Analizando las perspectivas del sector, el analista recordó la historia de altos y bajos que ha tenido la industria del salmón global, destacando que, a pesar de los vaivenes, la actividad siempre parece retomar el camino, con un balance general bastante positivo. Mencionó también que, en el caso de Noruega, uno de los grandes problemas ha sido la limitación para seguir creciendo en términos de volumen. No obstante, eso ha llevado a mantener buenos precios, aumentando la rentabilidad. “Pero estos fuertes precios, ¿están aquí para quedarse o ha sido nada más que un ciclo muy largo?” se preguntó el ejecutivo. Respondió que estos precios deberían perdurar al menos una década más, con alzas y bajas, como ha sucedido ahora con la pandemia del Covid-19, pero que se espera que en general los valores se mantengan en buen nivel.
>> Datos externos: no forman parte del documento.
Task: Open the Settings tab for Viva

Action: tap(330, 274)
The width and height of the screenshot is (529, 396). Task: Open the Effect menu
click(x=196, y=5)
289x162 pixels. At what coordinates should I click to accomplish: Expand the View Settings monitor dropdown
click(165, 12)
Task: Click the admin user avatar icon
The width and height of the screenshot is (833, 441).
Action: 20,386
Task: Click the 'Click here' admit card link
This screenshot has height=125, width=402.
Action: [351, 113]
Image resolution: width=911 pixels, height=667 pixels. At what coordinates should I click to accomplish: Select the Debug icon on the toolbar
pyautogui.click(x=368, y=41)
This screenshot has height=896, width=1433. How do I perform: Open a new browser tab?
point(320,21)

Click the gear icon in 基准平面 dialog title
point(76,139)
En cuanto al futuro, el representante del DNB llamó a ocuparse con fuerza de los temas relacionados con sustentabilidad, los cuales “no se pueden ignorar”. Acotó que las demandas en este sentido serán cada vez más fuertes y que, además, estos asuntos pueden tener impacto en los precios y en el financiamiento del sector. “El acceso a financiamiento podría complicarse si la industria no muestra que está haciendo esfuerzos por mejorar”, recalcó, llamando a las empresas a enfrentar asuntos como el bienestar animal y la reducción del uso de antimicrobianos. Si se avanza en esa línea, dijo, el salmón tiene potencial para convertirse en una “solución” en términos de la crisis climática y la necesidad de alimentos sanos y sostenibles, como han planteado diversos actores de la industria.

Innovaciones

Dag Sletmo también mencionó que las limitaciones de crecimiento del sector (en la producción marina principalmente) han derivado en una “olla de presión” en términos de innovación, surgiendo alternativas que provocando un alto interés en diversos inversionistas, como la producción en mar abierto y la acuicultura terrestre.
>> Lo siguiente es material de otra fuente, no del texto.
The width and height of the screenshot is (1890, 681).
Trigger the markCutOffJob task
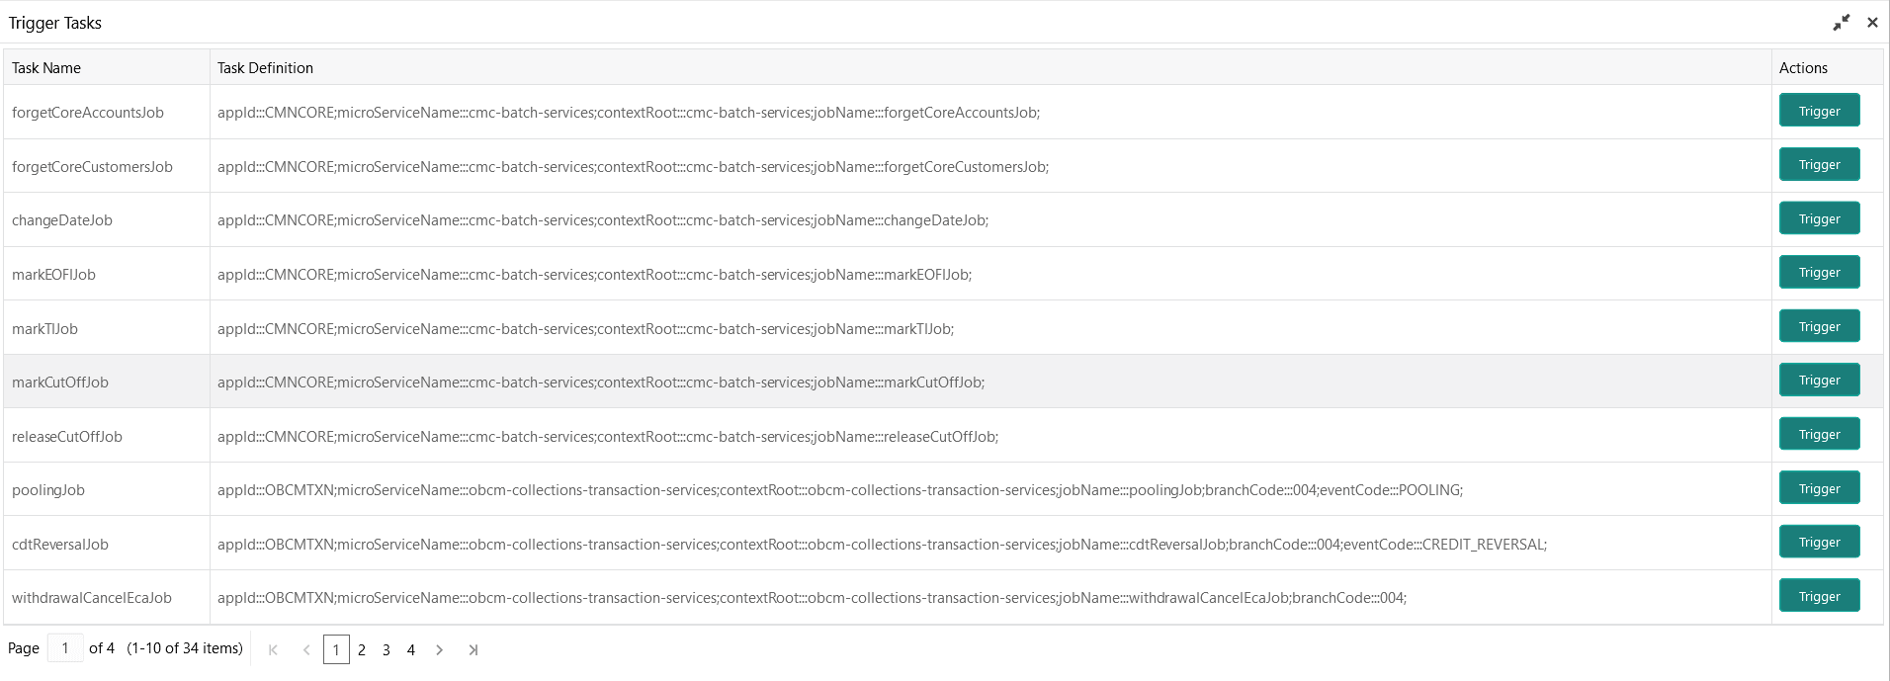click(1819, 380)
“Habrá que esperar un buen tiempo para ver lo que pasa con el cultivo en tierra, pero es una innovación que se está haciendo muy atractiva y de manera muy rápida”, sostuvo. También comentó que en Noruega se han efectuado estudios donde se compara la inversión inicial que se requiere para una instalación de producción de salmón en tierra versus la convencional y ha resultado más barata la primera opción. Además, los costos operativos serían bastante similares bajo ambas alternativas y si el proyecto se ubica cerca del mercado, hay importantes ahorros en fletes aéreos. De ese modo, “la gente va a invertir fuerte en producción terrestre, aunque todavía falta probar si funciona la tecnología. Son estimaciones; veremos si podrán lograrlo”, concluyó.